Le grand poète et romancier haïtien René Depestre, qui n’a cessé d’écrire depuis l’âge de vingt ans, revient en ce début d’année 2016 avec un nouveau livre. Popa Singer est une chronique autobiographique dans laquelle l’écrivain met en scène son retour en Haïti dans les années 1950, au moment où le régime Duvalier se met en place. 

Le roman raconte sur un mode burlesque et enfiévré une page essentielle de l’histoire haïtienne. Né en 1926, à Jacmel, Depestre est un romancier surréaliste, dans la lignée d’André Breton. Dans les pages de son nouveau récit où se mêlent le fantasmatique et la satire sociale, le tyran Duvalier, alias Papa Doc, cohabite avec les dieux du vaudou et une matriarche haïtienne déterminée à protéger ses enfants contre les cruautés du dictateur. Mère-médium, possédée par l’esprit d’un négociant allemand réfugié en Haïti, celle-ci s’en prend à mains nues aux sbires du régime. Entretien.

RFI : Malgré votre âge avancé, vous avez encore envie d’écrire ?

René Depestre : Plus que jamais ! Je crains de ne pas disposer d’assez de temps pour terminer tous les projets d’écriture en cours. Je regrette d’avoir été imprudent en repoussant les échéances, et maintenant me voilà rattrapé par la vieillesse. J’ai en tête une dizaine de projets de livres, dont trois romans, plusieurs essais, mais je n’écrirai plus de poésies, car la poésie me demande beaucoup plus de travail que la prose.

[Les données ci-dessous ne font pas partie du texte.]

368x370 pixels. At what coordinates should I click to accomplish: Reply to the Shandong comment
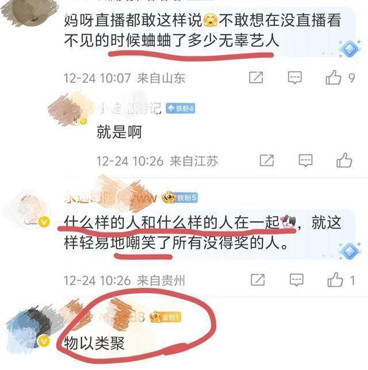pyautogui.click(x=295, y=78)
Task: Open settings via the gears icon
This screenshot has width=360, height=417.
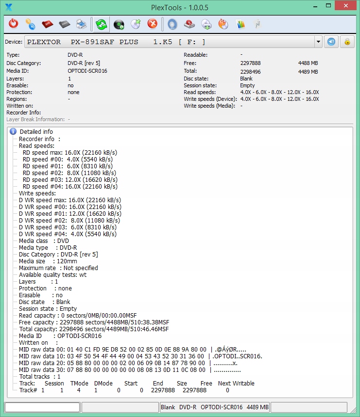Action: [30, 24]
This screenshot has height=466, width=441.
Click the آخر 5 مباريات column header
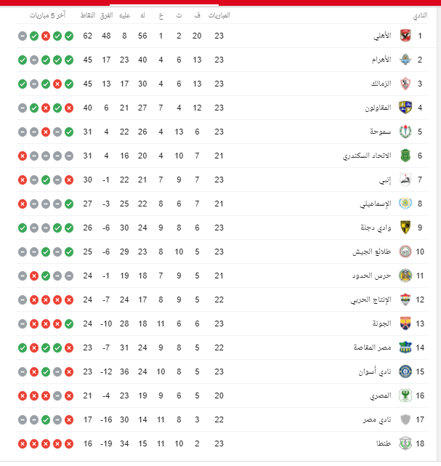(47, 15)
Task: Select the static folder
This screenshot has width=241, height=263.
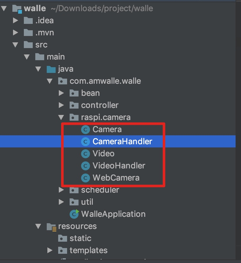Action: click(80, 238)
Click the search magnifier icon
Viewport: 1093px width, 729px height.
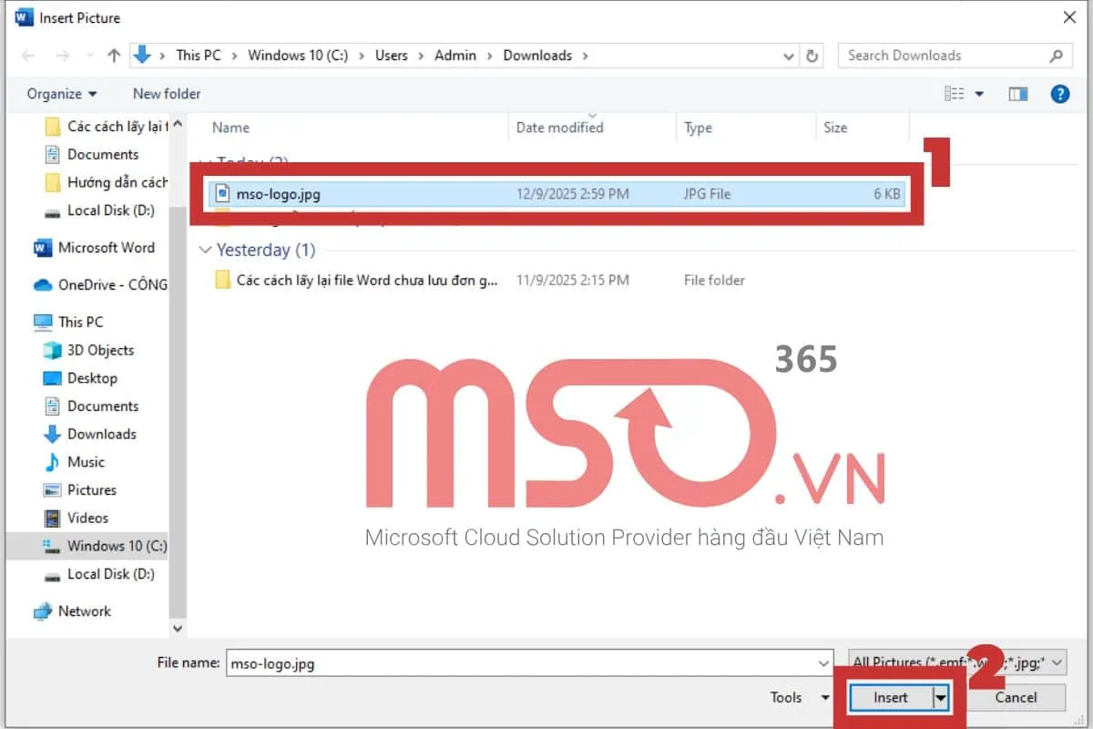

C’est rassurant de voir qu’à bientôt 90 ans vous restez ce « Nègre aux vastes espoirs » que vous fûtes lorsque vous avez publié votre premier recueil de poèmes à Jacmel en 1945.

Les espoirs restent intacts, mais je crois avoir transcendé toute notion raciale. Il me semble que la quête de la négritude comme origine est aujourd’hui dépassée, car nous vivons dans un monde globalisé où l’homme se définit avant tout par sa pluralité. Le nègre que j’étais est devenu tout simplement un homme aux vastes espoirs.

 

Mais alors pourquoi avez-vous campé votre nouveau livre dans le passé, dans ces années fatidiques de la négritude triomphante ?

En fait, je l’ai écrit il y a plusieurs années, mais faute d’un éditeur approprié il est resté longtemps enfermé dans les ténèbres de mon tiroir. Il a été redécouvert par une amie critique littéraire. Celle-ci m’a mis en contact avec l’éditrice de Zulma, qui a pensé qu’il méritait d’être publié. Du coup, j’ai retrouvé confiance en moi-même et ma créativité littéraire est repartie.